_What the exercise asks_
Starting at the line that contains "Click the Import button", repeat each line exactly until the records end, keeping both the first and the last.

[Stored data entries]
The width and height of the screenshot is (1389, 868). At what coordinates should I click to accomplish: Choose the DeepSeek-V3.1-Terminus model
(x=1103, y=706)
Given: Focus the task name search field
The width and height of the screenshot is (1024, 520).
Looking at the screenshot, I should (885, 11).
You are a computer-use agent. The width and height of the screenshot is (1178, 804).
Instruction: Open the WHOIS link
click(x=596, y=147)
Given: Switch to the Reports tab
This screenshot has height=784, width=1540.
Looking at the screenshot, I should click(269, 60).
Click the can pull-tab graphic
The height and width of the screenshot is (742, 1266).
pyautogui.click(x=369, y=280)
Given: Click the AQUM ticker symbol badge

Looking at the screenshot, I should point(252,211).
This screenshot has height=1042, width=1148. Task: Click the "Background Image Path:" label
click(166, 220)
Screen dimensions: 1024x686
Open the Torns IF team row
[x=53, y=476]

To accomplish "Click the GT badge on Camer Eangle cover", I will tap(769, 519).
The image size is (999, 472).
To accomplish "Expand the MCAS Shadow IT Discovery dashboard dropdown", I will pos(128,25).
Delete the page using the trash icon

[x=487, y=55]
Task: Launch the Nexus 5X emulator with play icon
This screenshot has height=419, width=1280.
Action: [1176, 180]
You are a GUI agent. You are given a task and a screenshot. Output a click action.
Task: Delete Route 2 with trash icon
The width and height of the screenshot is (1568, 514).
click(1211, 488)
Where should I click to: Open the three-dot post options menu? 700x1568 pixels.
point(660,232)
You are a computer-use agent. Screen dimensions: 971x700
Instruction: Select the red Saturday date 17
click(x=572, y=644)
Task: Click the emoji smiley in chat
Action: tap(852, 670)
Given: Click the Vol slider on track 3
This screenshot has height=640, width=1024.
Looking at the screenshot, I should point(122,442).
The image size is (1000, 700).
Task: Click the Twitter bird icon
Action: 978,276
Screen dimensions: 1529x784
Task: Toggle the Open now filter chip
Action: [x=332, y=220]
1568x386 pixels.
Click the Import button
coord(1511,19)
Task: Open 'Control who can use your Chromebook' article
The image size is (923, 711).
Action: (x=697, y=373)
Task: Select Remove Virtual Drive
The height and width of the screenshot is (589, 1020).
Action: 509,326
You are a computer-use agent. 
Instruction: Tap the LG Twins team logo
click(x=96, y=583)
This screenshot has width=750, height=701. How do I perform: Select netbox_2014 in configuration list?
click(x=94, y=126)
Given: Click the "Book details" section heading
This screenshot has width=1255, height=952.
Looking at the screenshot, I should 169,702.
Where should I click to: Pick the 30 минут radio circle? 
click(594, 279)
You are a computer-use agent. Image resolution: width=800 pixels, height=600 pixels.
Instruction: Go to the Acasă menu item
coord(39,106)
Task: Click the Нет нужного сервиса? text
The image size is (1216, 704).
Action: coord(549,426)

_Answer to this exercise_
Click the Import button
coord(1511,19)
Task: Open 'Control who can use your Chromebook' article
The image size is (923, 711).
Action: (x=697, y=373)
Task: Select Remove Virtual Drive
The height and width of the screenshot is (589, 1020).
Action: 509,326
You are a computer-use agent. 
Instruction: Tap the LG Twins team logo
click(x=96, y=583)
This screenshot has width=750, height=701. How do I perform: Select netbox_2014 in configuration list?
click(x=94, y=126)
Given: Click the "Book details" section heading
This screenshot has width=1255, height=952.
Looking at the screenshot, I should 169,702.
Where should I click to: Pick the 30 минут radio circle? 
click(594, 279)
You are a computer-use agent. Image resolution: width=800 pixels, height=600 pixels.
Instruction: Go to the Acasă menu item
coord(39,106)
Task: Click the Нет нужного сервиса? text
The image size is (1216, 704).
Action: coord(549,426)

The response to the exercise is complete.